Quick Connect creates a temporary connection profile that's discarded when you close the tab. If the host fingerprint is unknown you'll see the host-key prompt described below — same as a saved-profile connect.

💾 Save a Connection Profile

The way you'll connect 99% of the time. Saves to TabSSH's encrypted local database.

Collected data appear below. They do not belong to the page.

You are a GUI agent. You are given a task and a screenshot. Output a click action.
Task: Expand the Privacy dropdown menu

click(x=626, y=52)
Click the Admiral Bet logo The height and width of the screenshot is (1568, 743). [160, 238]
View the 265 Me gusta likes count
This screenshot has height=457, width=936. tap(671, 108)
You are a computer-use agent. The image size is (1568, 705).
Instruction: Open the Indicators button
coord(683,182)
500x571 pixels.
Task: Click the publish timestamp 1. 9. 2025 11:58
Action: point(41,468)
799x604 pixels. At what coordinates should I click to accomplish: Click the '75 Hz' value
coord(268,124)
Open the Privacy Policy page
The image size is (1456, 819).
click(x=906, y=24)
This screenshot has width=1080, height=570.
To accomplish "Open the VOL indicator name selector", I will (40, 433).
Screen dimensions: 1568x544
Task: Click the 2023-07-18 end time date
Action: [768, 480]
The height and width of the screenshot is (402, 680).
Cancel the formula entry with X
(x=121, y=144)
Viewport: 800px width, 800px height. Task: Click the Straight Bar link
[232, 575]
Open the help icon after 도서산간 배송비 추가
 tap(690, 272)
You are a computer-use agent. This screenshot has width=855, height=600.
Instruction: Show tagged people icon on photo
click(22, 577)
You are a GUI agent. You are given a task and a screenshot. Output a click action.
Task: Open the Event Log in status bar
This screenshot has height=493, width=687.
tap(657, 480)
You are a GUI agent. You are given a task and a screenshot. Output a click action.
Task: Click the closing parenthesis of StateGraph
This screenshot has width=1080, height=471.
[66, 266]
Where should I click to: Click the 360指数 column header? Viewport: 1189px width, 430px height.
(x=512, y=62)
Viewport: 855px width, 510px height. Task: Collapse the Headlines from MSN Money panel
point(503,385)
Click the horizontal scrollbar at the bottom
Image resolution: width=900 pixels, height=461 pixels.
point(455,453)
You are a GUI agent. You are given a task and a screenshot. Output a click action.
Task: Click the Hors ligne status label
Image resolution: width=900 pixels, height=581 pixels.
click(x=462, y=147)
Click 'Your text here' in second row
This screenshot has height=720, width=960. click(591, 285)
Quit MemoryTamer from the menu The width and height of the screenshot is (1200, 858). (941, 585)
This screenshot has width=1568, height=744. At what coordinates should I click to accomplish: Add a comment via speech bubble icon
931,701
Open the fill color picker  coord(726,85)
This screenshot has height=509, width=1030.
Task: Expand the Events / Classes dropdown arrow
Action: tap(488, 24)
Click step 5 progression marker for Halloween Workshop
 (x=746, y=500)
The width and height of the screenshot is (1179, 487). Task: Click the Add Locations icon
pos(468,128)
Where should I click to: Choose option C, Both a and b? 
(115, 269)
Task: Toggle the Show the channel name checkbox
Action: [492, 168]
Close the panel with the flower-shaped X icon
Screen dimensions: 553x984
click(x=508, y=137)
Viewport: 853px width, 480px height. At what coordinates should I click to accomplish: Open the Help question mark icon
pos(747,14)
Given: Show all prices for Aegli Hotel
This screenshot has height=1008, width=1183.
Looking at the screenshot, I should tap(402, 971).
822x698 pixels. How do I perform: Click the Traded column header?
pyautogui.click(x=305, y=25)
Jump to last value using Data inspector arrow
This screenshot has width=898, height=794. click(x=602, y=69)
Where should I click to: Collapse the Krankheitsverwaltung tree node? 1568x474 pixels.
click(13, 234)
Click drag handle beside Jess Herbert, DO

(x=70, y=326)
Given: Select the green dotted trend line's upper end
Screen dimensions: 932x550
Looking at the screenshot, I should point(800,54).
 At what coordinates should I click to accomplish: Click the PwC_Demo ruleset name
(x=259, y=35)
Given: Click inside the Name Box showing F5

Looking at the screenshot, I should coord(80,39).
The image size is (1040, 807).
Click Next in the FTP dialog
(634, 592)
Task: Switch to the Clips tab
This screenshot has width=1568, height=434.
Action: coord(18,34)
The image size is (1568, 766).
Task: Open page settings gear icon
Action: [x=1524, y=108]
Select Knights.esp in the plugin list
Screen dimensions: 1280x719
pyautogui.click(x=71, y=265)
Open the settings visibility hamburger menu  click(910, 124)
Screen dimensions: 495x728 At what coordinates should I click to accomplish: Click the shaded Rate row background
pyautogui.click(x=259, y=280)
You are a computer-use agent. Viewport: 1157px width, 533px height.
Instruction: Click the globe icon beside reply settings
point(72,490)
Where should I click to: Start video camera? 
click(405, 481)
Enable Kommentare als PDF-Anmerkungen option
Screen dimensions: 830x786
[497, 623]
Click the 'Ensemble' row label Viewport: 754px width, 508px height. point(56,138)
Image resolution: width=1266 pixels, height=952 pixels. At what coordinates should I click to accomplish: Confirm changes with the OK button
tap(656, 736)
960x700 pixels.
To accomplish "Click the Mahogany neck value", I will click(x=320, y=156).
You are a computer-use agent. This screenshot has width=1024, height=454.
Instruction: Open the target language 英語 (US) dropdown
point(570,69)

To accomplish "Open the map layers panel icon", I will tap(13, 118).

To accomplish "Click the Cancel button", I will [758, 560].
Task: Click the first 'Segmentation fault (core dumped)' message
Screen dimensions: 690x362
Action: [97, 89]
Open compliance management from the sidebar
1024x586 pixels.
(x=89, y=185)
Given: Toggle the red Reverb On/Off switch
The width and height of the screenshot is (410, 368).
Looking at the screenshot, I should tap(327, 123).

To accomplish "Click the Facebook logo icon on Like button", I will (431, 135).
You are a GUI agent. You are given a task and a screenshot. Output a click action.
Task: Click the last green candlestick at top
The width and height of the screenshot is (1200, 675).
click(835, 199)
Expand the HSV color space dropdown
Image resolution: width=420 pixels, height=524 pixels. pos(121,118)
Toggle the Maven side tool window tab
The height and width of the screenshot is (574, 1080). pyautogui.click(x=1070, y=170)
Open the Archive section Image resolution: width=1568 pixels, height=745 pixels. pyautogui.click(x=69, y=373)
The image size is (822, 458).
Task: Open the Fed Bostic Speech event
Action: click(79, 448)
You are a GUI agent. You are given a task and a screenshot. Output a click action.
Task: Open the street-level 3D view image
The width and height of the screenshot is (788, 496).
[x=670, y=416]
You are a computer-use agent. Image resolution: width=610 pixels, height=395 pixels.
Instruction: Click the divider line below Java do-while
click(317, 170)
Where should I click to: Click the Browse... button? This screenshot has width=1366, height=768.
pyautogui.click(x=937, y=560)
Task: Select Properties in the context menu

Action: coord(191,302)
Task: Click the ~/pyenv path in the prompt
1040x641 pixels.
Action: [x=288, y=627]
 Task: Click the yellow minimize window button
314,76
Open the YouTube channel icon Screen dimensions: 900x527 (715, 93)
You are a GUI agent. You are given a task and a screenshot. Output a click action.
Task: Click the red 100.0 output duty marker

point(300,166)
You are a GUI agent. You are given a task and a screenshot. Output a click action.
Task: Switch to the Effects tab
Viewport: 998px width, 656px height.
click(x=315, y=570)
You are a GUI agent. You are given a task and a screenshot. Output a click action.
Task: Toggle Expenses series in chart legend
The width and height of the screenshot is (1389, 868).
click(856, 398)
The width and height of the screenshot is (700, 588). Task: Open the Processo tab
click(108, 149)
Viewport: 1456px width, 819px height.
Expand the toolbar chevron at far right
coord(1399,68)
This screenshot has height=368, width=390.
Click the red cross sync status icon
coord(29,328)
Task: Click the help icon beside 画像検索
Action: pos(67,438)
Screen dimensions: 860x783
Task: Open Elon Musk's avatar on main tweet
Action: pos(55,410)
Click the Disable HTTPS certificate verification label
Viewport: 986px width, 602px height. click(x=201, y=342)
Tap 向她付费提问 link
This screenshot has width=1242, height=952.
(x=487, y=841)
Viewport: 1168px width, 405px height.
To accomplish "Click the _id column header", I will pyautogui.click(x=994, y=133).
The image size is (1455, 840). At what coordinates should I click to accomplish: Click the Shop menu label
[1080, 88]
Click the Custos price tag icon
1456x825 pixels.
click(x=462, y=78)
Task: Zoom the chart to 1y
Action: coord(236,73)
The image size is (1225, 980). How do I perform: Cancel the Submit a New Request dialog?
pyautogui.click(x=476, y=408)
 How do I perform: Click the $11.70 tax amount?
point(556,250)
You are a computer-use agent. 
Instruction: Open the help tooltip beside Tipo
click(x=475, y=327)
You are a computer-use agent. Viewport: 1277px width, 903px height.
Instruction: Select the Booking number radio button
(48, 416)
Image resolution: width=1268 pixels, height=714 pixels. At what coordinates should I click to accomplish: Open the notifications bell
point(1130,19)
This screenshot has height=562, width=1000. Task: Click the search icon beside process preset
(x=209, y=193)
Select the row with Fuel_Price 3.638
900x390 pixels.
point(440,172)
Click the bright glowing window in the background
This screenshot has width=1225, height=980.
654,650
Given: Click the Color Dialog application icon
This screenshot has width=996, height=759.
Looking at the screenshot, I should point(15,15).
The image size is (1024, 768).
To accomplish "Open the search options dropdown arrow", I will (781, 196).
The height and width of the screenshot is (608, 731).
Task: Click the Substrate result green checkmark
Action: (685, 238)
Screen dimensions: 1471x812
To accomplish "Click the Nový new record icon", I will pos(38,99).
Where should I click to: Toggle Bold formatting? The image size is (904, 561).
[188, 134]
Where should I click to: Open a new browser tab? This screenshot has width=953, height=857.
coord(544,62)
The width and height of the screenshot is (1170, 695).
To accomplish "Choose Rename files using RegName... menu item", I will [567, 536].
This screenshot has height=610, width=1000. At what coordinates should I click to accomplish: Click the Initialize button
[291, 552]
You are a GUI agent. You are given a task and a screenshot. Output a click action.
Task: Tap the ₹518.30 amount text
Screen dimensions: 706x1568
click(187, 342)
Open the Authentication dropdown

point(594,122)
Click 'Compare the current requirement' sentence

  1. From the home screen, tap the + floating button
  2. Fill in the basics:
    • Name: a friendly label (shown in the connections list and tab strip)
    • Host: hostname or IP
    • Port: defaults to 22
    • Username: defaults to root
    • Auth type: Password, SSH key, or Keyboard-interactive (2FA prompts)
  3. Optional but useful:
    • Save password — encrypted with the hardware-backed Android Keystore
    • SSH key — pick one you've already imported, or generate a new one inline
    • Color tag (Wave 3.1) — mark prod / staging / lab so it's obvious in the tab strip
    • Group — drop the host into a folder
    • Identity — link a reusable credential profile (one set of credentials, many hosts)
    • Jump host — chain through a bastion (ProxyJump cascading)
    • Env vars (Wave 1.2) — multi-line KEY=value pairs
    • Post-connect script — runs once the shell is ready
    • Terminal type — defaults to xterm-256color
    • Compression / Keep-alive — useful on flaky networks
    • Mosh / X11 / Agent forwarding — toggle as needed
  4. Tap Save. The profile appears in your connections list — tap it to connect.

🔐 First-Time Host Key Prompt

When you connect to a host TabSSH has never seen, it shows the server's host-key fingerprint and asks how to handle it.

  • SHA-256 fingerprint — the cryptographic identity of the server. Match it against what your admin gave you, or against what a desktop SSH client you trust shows.
  • Visual fingerprint (emoji) — a deterministic emoji rendering of the same fingerprint, easier for the eye to spot-check on a phone.
  • Three options:
    • Accept Once — connect this time only; you'll be prompted again next time
    • Accept Always — store the key in TabSSH's known-hosts and trust it on future connects
    • Reject — abort the connection
"Host key changed" on a host you've already accepted is the MITM warning. Treat it as a possible attack until proven otherwise (a server reinstall is the usual benign explanation). Verify with the admin before clicking Accept.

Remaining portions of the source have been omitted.